Tomó la delgada mano de su madre y la sostuvo, tal y como había hecho el día anterior y el anterior a ése. Sentía el pulso latiendo en la muñeca de Jocelyn, firme e insistente.
«Quiere despertar -pensó Clary-. Sé que quiere hacerlo.»
– Desde luego que quiere -dijo Luke, y Clary se sobresaltó al comprender que había hablado en voz alta-. Lo tiene todo para querer ponerse bien, incluso más de lo que podría imaginar.
Clary volvió a dejar la mano de su madre sobre la cama, con delicadeza.
– Te refieres a Jace.
– Por supuesto que me refiero a Jace -replicó Luke-. Le ha llorado diecisiete años. Si pudiera decirle que ya no necesita llorarle… -Se interrumpió.
– Dicen que la gente en coma a veces puede oírte -ofreció ella.
Desde luego, los médicos habían dicho que aquello no era un coma corriente: ninguna herida, ninguna falta de oxígeno, ningún repentino fallo cardíaco o cerebral lo había causado. Era como si sencillamente estuviera dormida, y no se la pudiera despertar.
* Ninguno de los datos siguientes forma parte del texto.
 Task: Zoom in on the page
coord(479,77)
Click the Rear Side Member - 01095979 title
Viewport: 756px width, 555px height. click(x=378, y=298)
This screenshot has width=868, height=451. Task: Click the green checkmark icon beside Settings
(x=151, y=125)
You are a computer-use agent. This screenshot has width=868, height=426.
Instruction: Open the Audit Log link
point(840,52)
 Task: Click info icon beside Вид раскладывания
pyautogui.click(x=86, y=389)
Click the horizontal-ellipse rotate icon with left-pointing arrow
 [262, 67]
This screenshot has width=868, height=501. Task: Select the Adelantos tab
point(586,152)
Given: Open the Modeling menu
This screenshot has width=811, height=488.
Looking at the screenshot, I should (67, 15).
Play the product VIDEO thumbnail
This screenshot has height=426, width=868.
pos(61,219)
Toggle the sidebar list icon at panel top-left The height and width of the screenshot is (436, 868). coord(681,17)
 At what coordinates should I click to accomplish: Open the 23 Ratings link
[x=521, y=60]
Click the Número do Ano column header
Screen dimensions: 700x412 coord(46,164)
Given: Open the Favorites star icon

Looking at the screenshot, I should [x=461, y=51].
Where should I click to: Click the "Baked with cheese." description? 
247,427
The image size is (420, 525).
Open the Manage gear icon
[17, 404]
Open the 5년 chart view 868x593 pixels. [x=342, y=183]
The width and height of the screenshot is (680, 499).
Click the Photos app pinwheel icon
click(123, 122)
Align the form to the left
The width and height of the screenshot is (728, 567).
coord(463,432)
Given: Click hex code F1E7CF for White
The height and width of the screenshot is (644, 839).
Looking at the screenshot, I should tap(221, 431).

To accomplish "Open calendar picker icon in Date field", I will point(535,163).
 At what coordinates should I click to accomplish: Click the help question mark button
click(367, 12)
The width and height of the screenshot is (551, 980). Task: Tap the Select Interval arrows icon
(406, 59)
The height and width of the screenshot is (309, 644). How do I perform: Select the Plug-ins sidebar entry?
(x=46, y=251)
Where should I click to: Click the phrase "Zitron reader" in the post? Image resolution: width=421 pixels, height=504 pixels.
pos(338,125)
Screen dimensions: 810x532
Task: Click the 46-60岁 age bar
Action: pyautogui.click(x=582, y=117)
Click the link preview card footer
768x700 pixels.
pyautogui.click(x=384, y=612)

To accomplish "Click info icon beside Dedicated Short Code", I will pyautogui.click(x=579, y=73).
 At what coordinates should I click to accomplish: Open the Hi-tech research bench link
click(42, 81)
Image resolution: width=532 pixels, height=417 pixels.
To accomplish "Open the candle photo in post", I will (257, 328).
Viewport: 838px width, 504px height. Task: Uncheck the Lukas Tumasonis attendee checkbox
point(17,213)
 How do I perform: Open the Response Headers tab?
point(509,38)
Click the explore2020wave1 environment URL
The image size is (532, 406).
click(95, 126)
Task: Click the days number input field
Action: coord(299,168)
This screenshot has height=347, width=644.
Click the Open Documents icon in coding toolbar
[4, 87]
– Lo sé -dijo Luke-. He estado hablando con ella. Casi sin pausa. -Le lanzó una sonrisa cansada-. Le he contado lo valiente que has sido. Lo orgullosa que estaría de ti. Su hija guerrera.
Algo agudo y doloroso se alzó en el interior de la garganta de la muchacha, y ella lo empujó hacia abajo, apartando la mirada de Luke para dirigirla a la ventana. A través de ella podía ver la pared de ladrillo liso del edificio de enfrente. Allí no había hermosas vistas de árboles o de un río.
– He hecho las compras que me pediste -indicó-. Compré mantequilla de cacahuete, leche, cereales y pan. -Hundió la mano en el bolsillo de los vaqueros-. Tengo el cambio…
– Quédatelo -respondió Luke-. Puedes usarlo para pagarte un taxi de vuelta.
– Simón va a llevarme en coche -informó Clary; comprobó el reloj de mariposas que colgaba del llavero-. De hecho, probablemente esté abajo ahora.
– Estupendo, me alegro de que vayas a pasar un rato con él. -Luke pareció aliviado-. Quédate el dinero de todos modos. Cómprate comida para llevar esta noche.
La muchacha abrió la boca para protestar, luego la cerró. Luke era, como su madre siempre había dicho, una roca en tiempos difíciles, sólida, con la que se podía contar y totalmente inquebrantable.
– Ve a casa luego, ¿de acuerdo? También tú necesitas dormir.
– ¿Dormir? ¿Quién necesita dormir? -Se mofó él, pero ella le vio el cansancio en el rostro cuando volvió a sentarse junto al lecho de su madre y, con delicadeza, alargó la mano para apartar un mechón de pelo del rostro de Jocelyn.
Clary se dio la vuelta con lágrimas en los ojos.
La furgoneta de Eric estaba parada al ralentí junto al bordillo cuando salió por la puerta principal del hospital. El cielo describía un arco en lo alto, con el perfecto azul de un cuenco de cerámica, y se oscurecía hasta alcanzar un tono zafiro sobre el río Hudson, donde el sol empezaba a descender. Simón se inclinó para abrirle la puerta desde dentro, y ella se encaramó al asiento del copiloto.